(Stored items)
──────────────────────────────

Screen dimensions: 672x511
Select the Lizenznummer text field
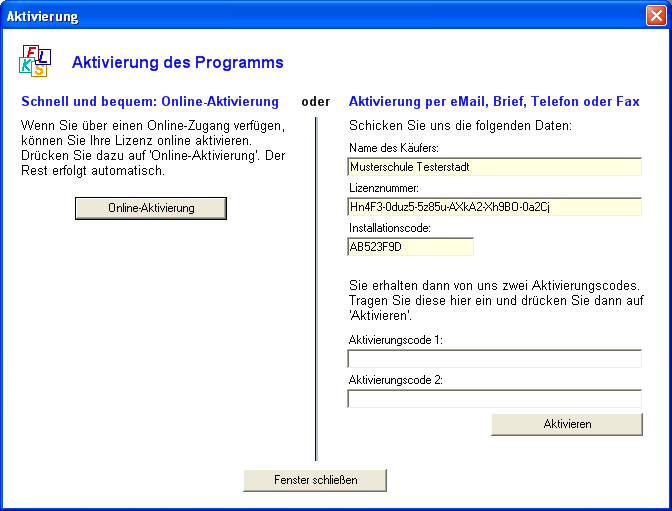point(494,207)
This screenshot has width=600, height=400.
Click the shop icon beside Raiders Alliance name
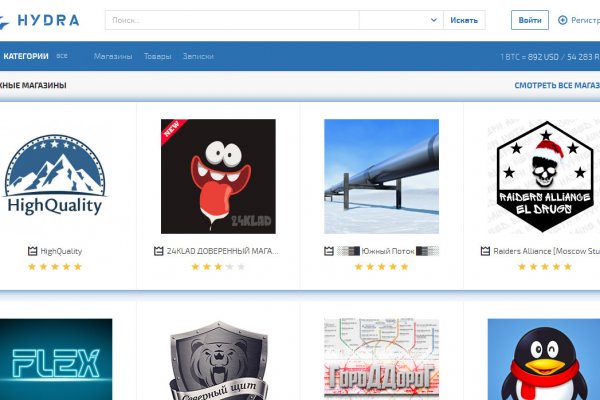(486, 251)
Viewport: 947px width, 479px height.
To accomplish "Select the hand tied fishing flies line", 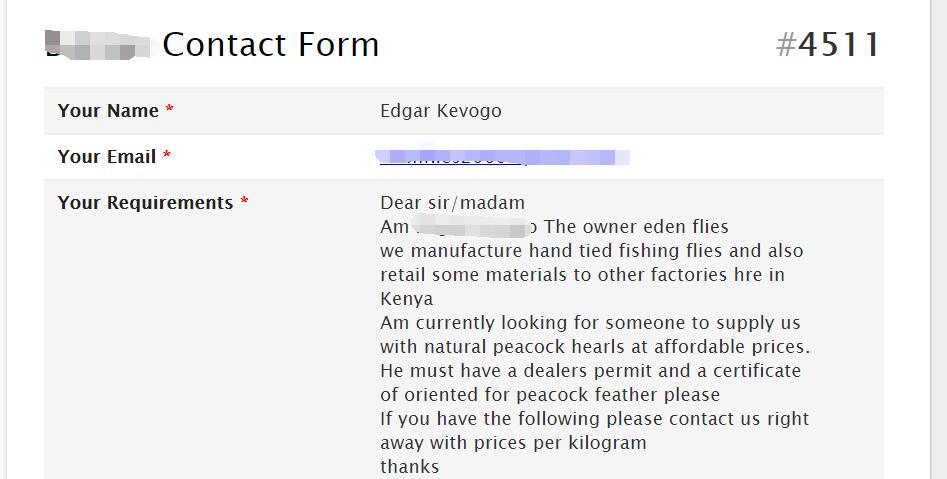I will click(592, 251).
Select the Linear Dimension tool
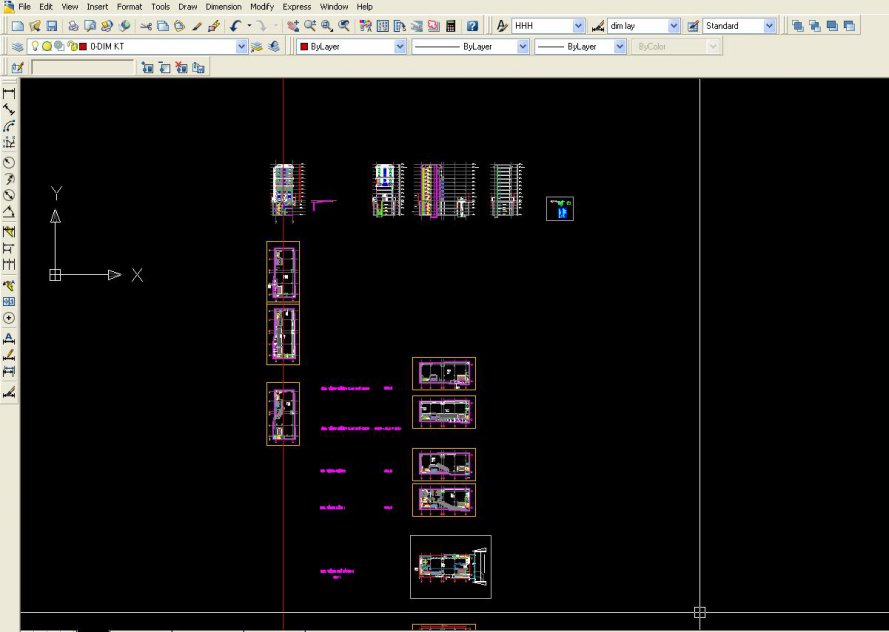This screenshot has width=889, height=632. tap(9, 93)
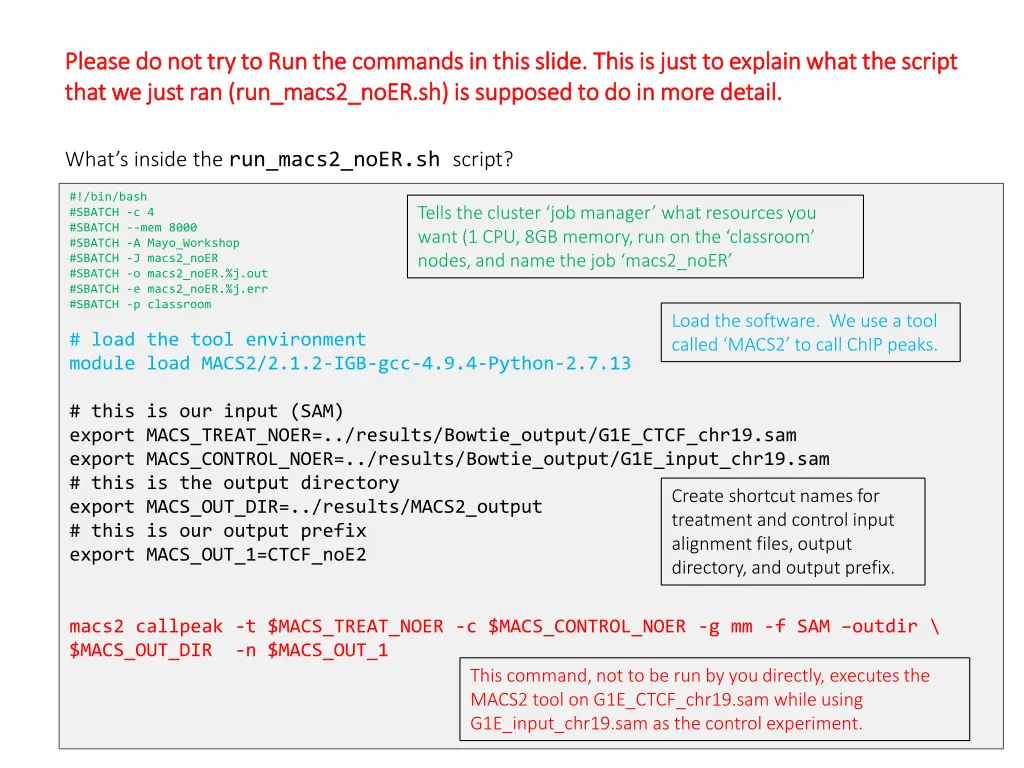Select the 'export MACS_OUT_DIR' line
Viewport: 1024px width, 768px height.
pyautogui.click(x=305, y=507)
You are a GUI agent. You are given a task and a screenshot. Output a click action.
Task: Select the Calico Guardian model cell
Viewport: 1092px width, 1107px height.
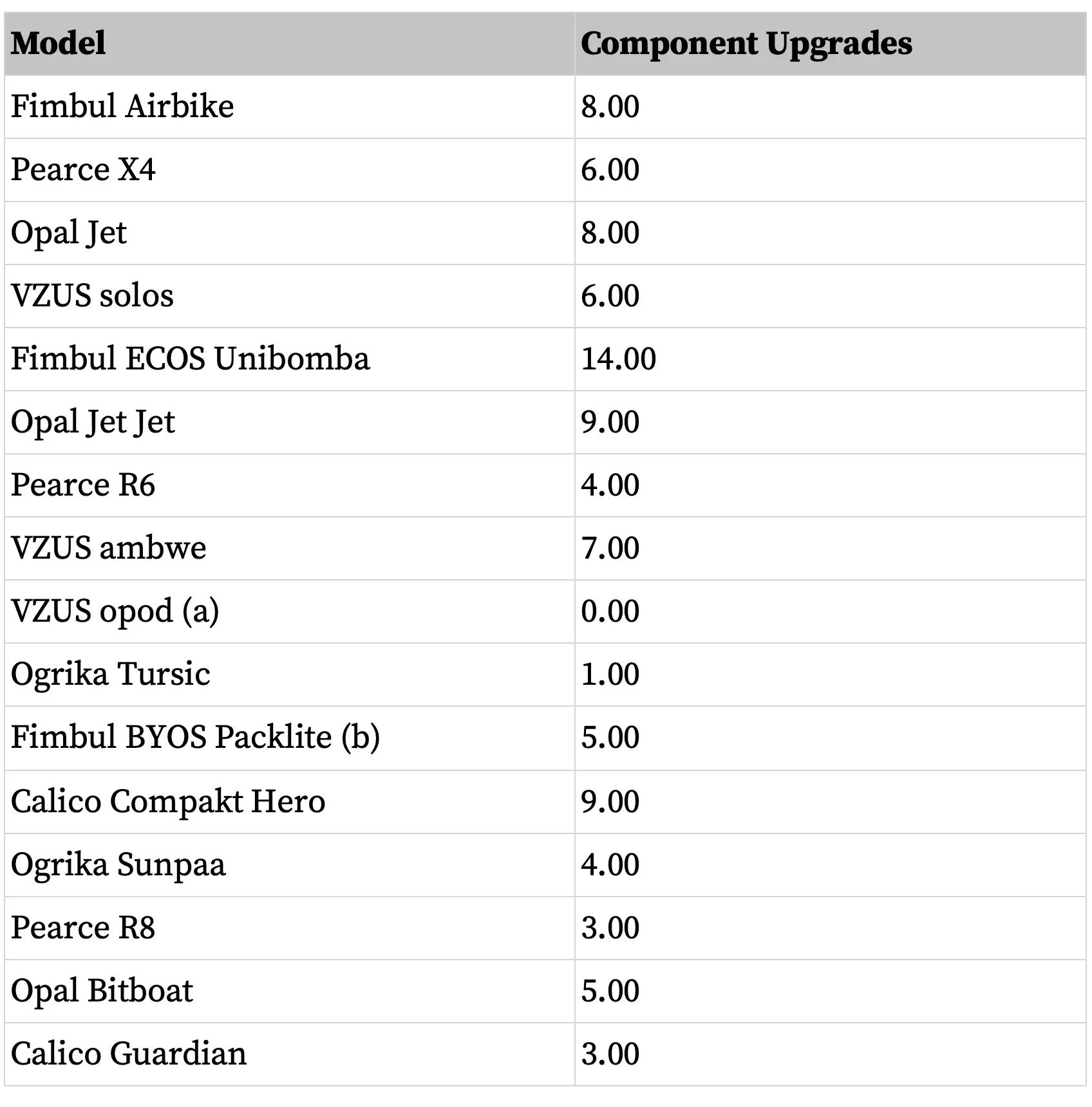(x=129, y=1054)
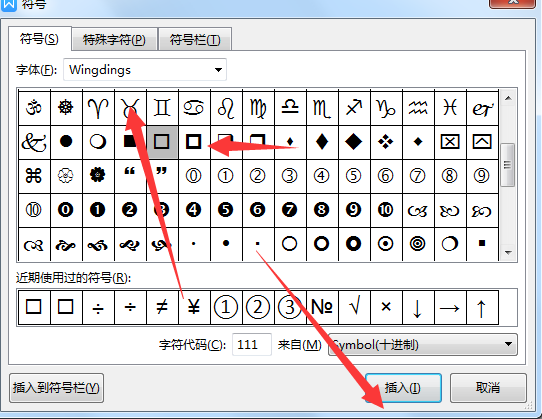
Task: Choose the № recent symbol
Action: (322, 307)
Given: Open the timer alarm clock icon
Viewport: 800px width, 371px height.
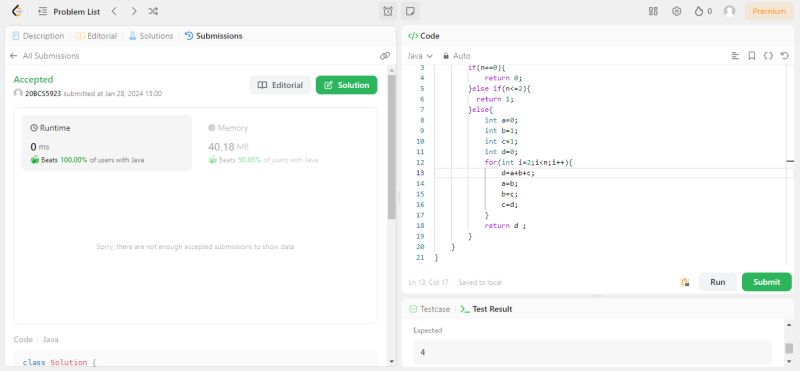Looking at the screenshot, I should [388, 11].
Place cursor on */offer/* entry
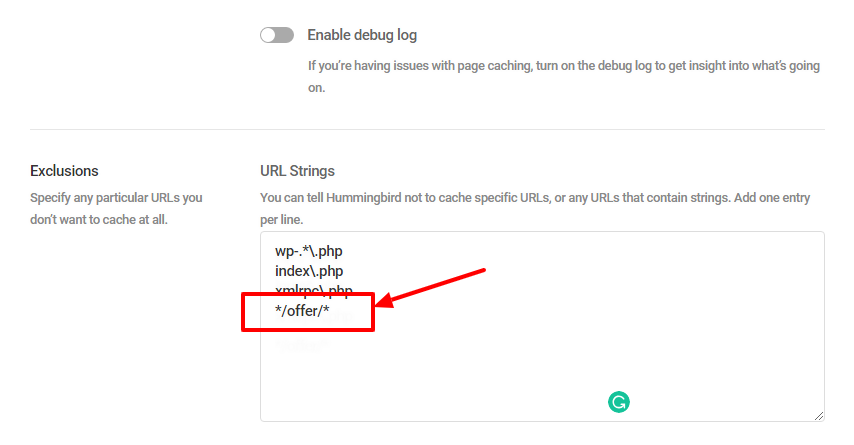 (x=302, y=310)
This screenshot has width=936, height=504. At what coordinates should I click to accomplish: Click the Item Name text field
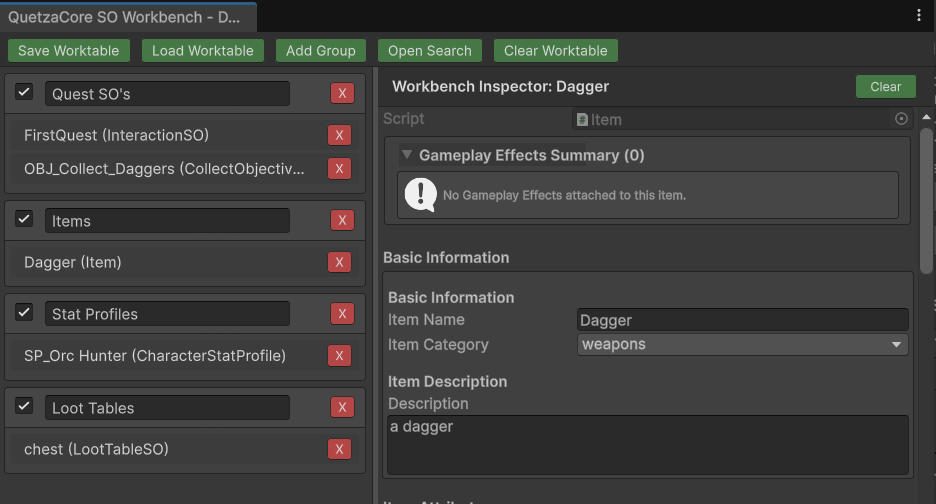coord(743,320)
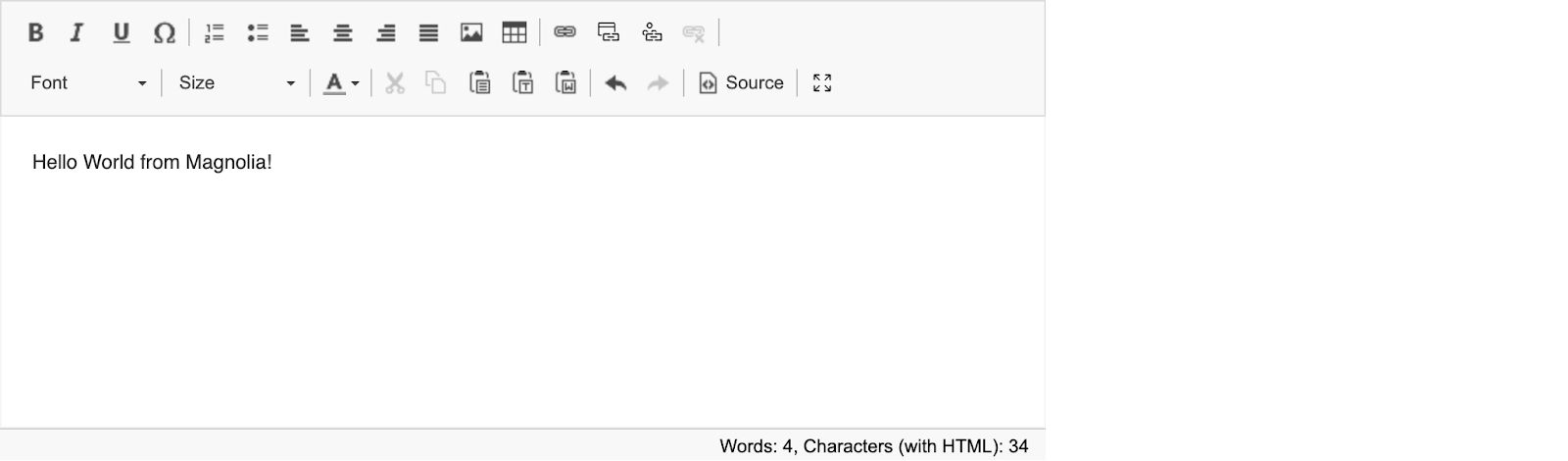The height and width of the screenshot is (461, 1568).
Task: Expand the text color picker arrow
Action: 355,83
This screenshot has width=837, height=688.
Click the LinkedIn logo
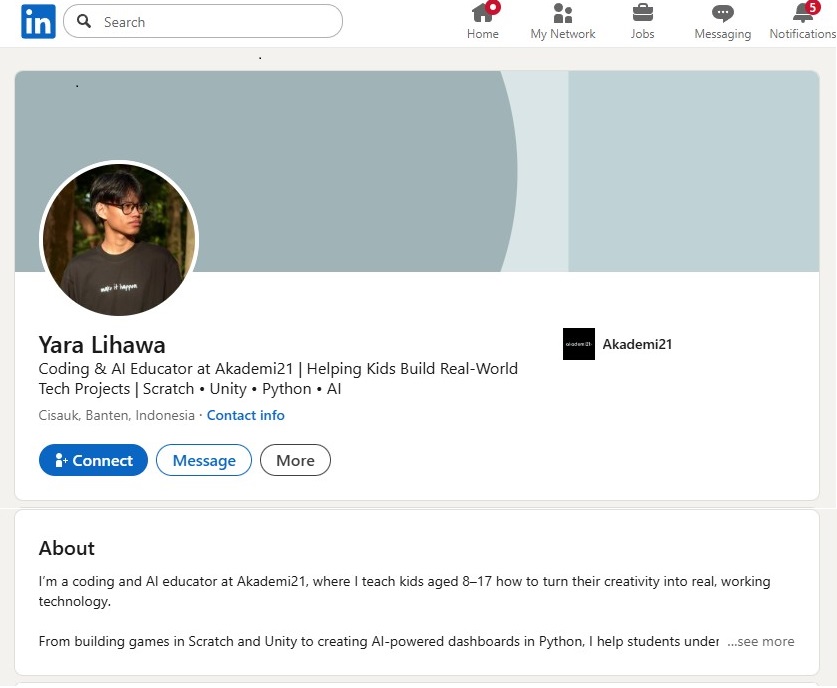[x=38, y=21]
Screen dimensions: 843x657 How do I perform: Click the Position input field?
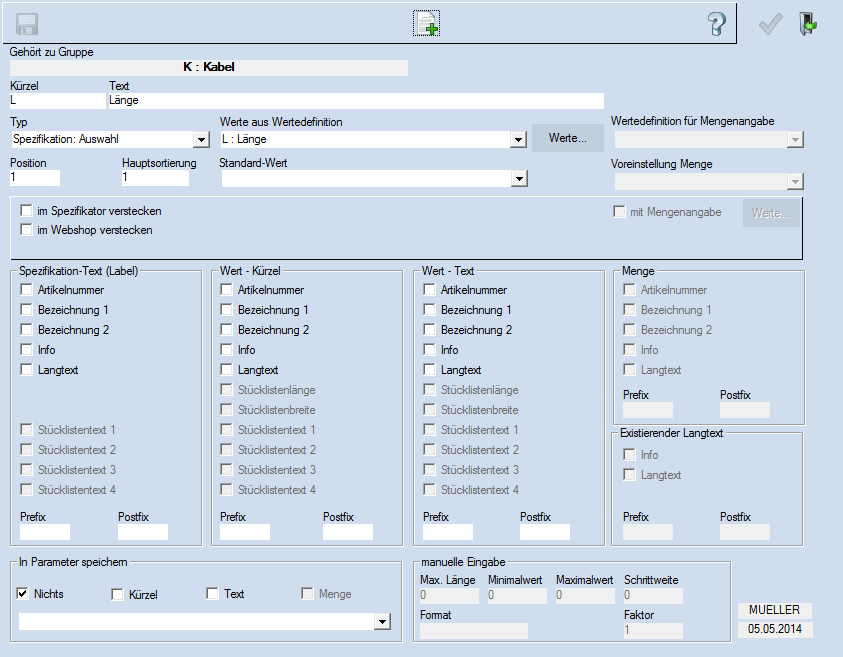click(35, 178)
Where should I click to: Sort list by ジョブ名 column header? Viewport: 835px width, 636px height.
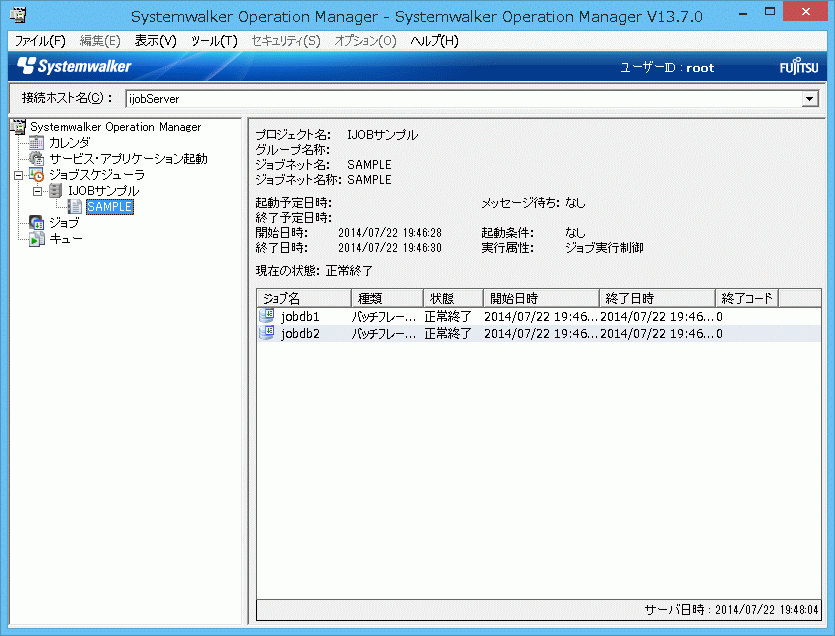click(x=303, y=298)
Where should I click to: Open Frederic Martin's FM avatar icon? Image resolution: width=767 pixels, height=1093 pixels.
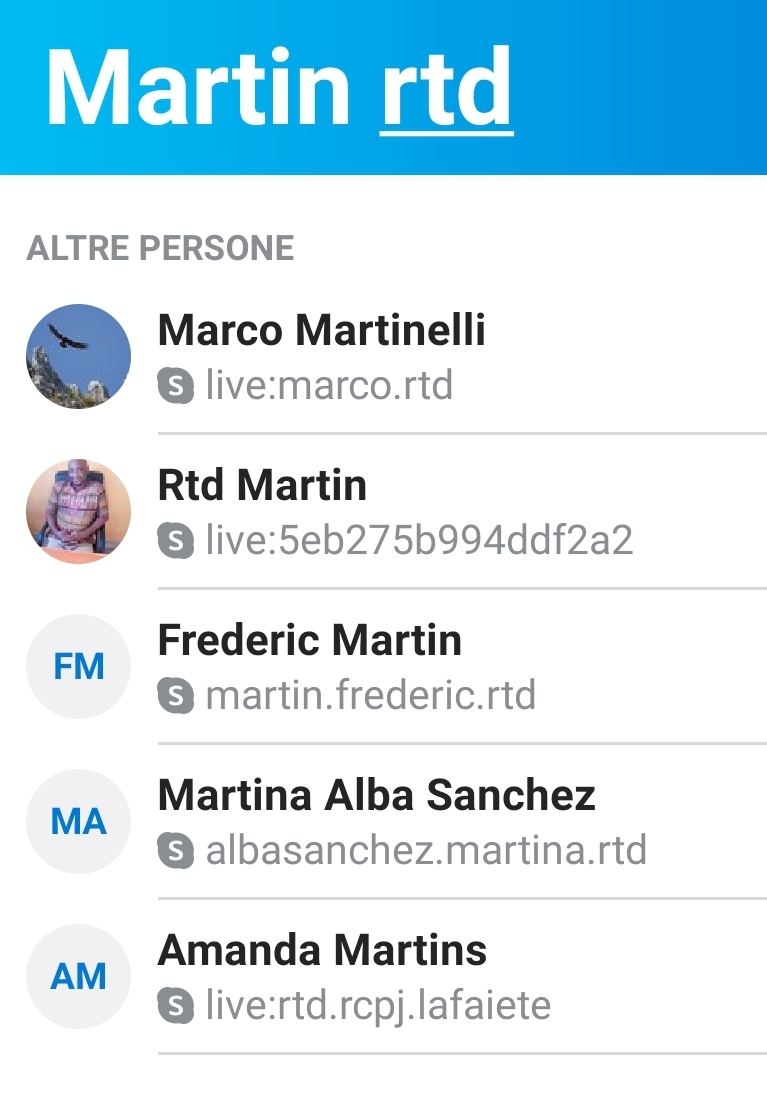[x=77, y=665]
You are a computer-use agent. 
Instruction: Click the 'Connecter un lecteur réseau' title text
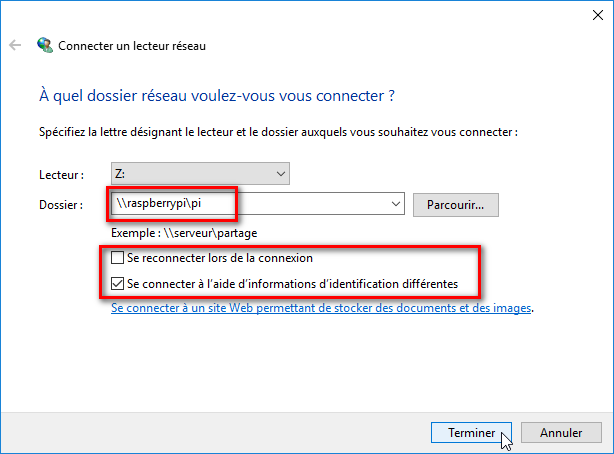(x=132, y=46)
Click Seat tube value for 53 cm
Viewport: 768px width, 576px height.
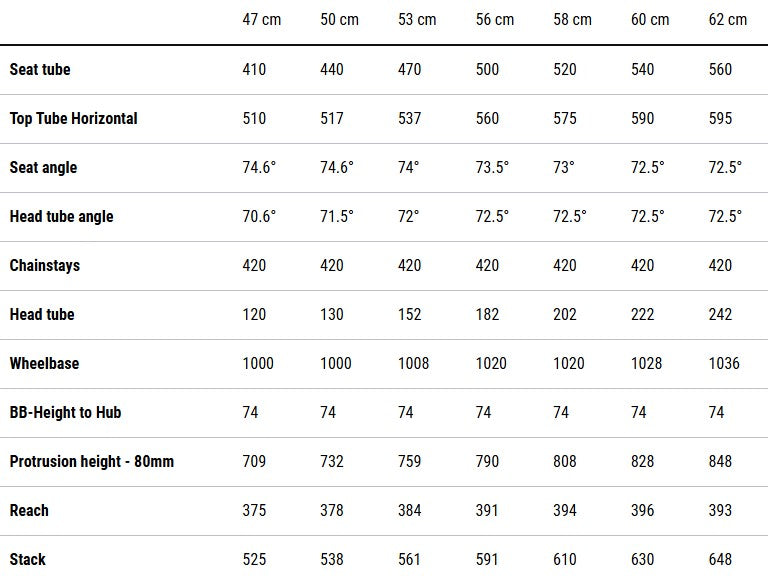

──────────────────────────────

» **BRIEF**:
Starting at the line that contains "Screen dimensions: 843x657", return every line through the end of the records above exactly as written, and return no pictures.

» **WRITTEN ANSWER**:
Screen dimensions: 843x657 How do I perform: Click the Position input field?
click(35, 178)
Where should I click to: Sort list by ジョブ名 column header? Viewport: 835px width, 636px height.
click(x=303, y=298)
Where should I click to: Open Frederic Martin's FM avatar icon? Image resolution: width=767 pixels, height=1093 pixels.
[x=77, y=665]
You are a computer-use agent. 
Instruction: Click the 'Connecter un lecteur réseau' title text
(x=132, y=46)
Click Seat tube value for 53 cm
Viewport: 768px width, 576px height.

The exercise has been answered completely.